①ハイブリッド型バーティカルメディアの展開

 当社グループのバーティカルメディアであります「駅探PICKS」の更なるサービスカテゴリーの追加に加え、従来のテーマ別にキュレーションしたバーティカルメディアに、他サイトからAPI等で提供頂いた店舗情報を拡充し、さらに乗換案内技術を活用したメディア展開といった、ハイブリッド型でのバーティカルメディア展開を進め、これらを実現することで、メディア集客及び内部回遊性を向上させ、収益性を高めてまいります。

 

②広告配信事業の展開

 株式会社サークアが保有する、女性向け広告配信に強みのあるアドネットワークのさらなる事業拡大を目指すとともに、今後は、地域軸での広告配信量の拡充を行うことで、当社グループが保有するメディアの収益拡大を図ってまいります。

 

③MaaS事業の展開

 様々な地域での実証実験で得たノウハウを集約し、MaaSパッケージの開発を行ってまいります。MaaSパッケージ開発においては、高齢者向けのサービスとして、音声入力型のオンデマンド配車予約サービスの提供を行うなど、ユニークなサービスを提供し、SDGsの17の目標にあります「(高齢者が)住み続けられるまちづくりを」に貢献するため、MaaSパッケージを更なる地域へ展開を行ってまいります。

データ内容:
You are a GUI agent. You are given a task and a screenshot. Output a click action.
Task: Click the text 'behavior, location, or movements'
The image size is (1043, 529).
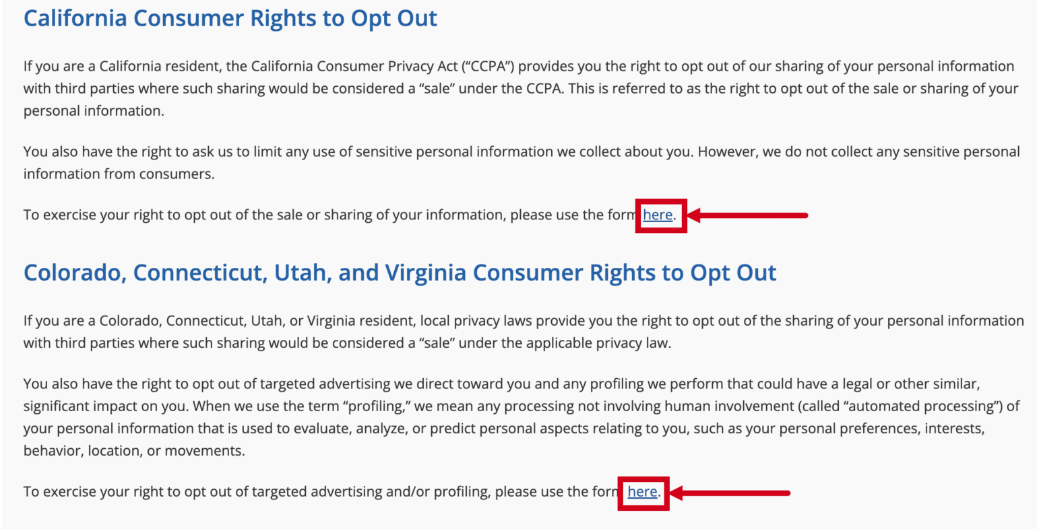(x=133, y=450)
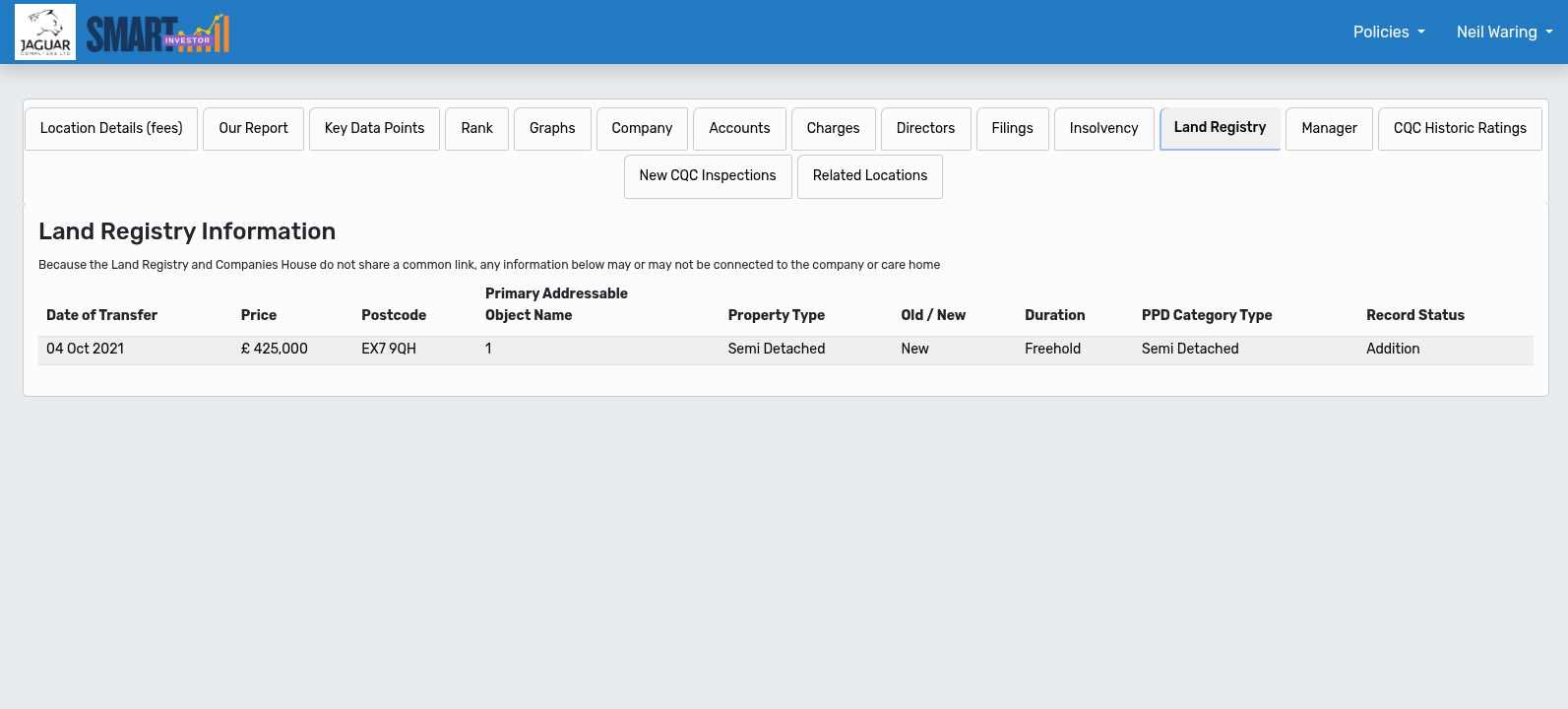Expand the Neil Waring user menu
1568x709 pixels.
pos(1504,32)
...
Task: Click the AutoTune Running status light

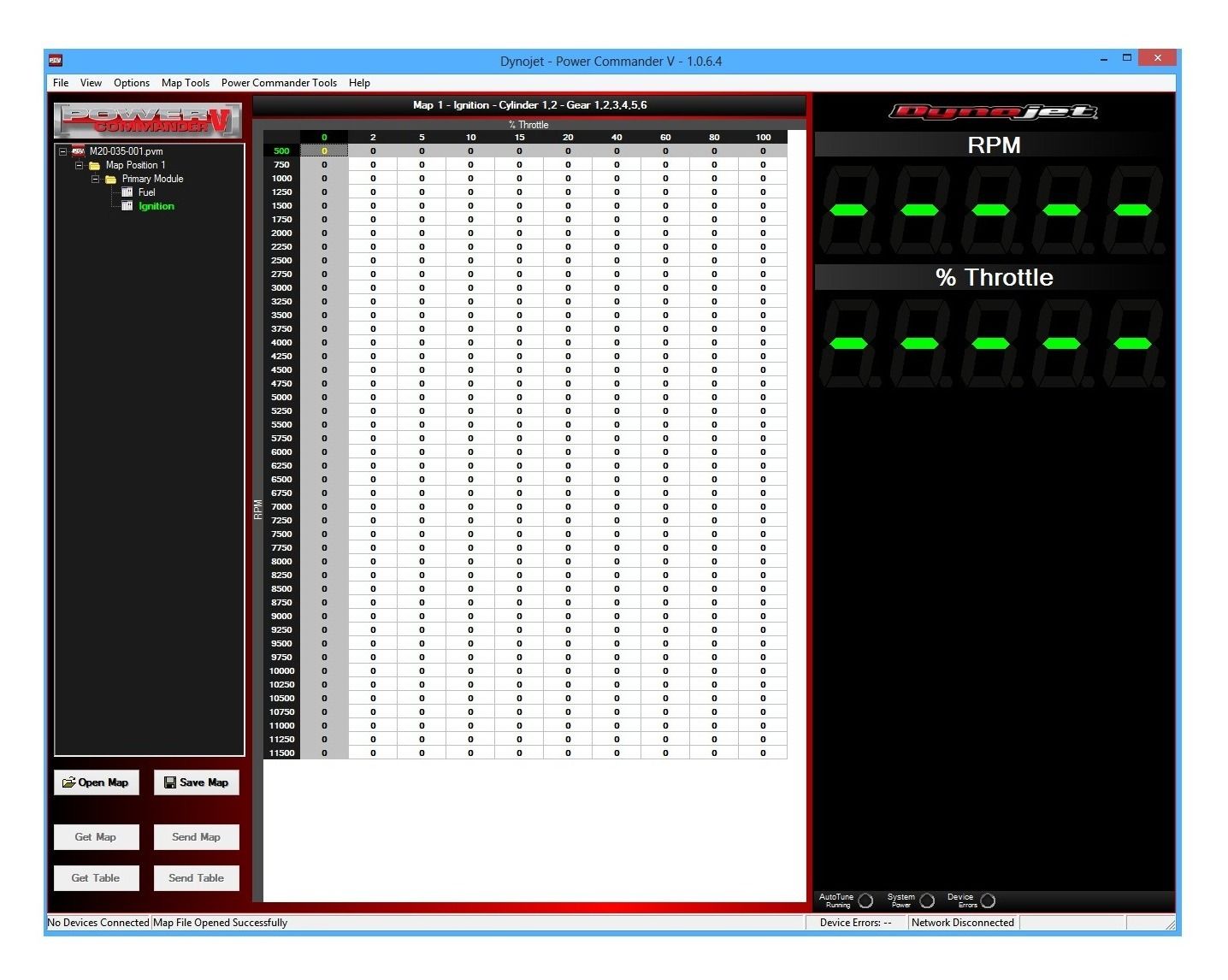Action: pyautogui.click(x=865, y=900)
---
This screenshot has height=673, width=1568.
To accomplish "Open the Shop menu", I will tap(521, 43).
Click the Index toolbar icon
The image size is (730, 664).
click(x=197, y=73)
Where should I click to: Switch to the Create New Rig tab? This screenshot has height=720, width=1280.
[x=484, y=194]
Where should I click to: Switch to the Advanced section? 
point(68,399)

取り組む課題:
- A) 本文によると、株式会社サークアが保有するアドネットワークは何に強みがありますか。
- B) 本文のうち「当社グループのバーティカルメ」で始まり「域へ展開を行ってまいります。」で終わる部分を、「MaaSパッケージ」を「モビリティパッケージ」に置き換えて書き直してください。
回答には本文の内容だけを用いてください。

課題の解答:
- A) 女性向け広告配信に強みがあります。

- B)
当社グループのバーティカルメディアであります「駅探PICKS」の更なるサービスカテゴリーの追加に加え、従来のテーマ別にキュレーションしたバーティカルメディアに、他サイトからAPI等で提供頂いた店舗情報を拡充し、さらに乗換案内技術を活用したメディア展開といった、ハイブリッド型でのバーティカルメディア展開を進め、これらを実現することで、メディア集客及び内部回遊性を向上させ、収益性を高めてまいります。

 

②広告配信事業の展開

 株式会社サークアが保有する、女性向け広告配信に強みのあるアドネットワークのさらなる事業拡大を目指すとともに、今後は、地域軸での広告配信量の拡充を行うことで、当社グループが保有するメディアの収益拡大を図ってまいります。

 

③MaaS事業の展開

 様々な地域での実証実験で得たノウハウを集約し、モビリティパッケージの開発を行ってまいります。モビリティパッケージ開発においては、高齢者向けのサービスとして、音声入力型のオンデマンド配車予約サービスの提供を行うなど、ユニークなサービスを提供し、SDGsの17の目標にあります「(高齢者が)住み続けられるまちづくりを」に貢献するため、モビリティパッケージを更なる地域へ展開を行ってまいります。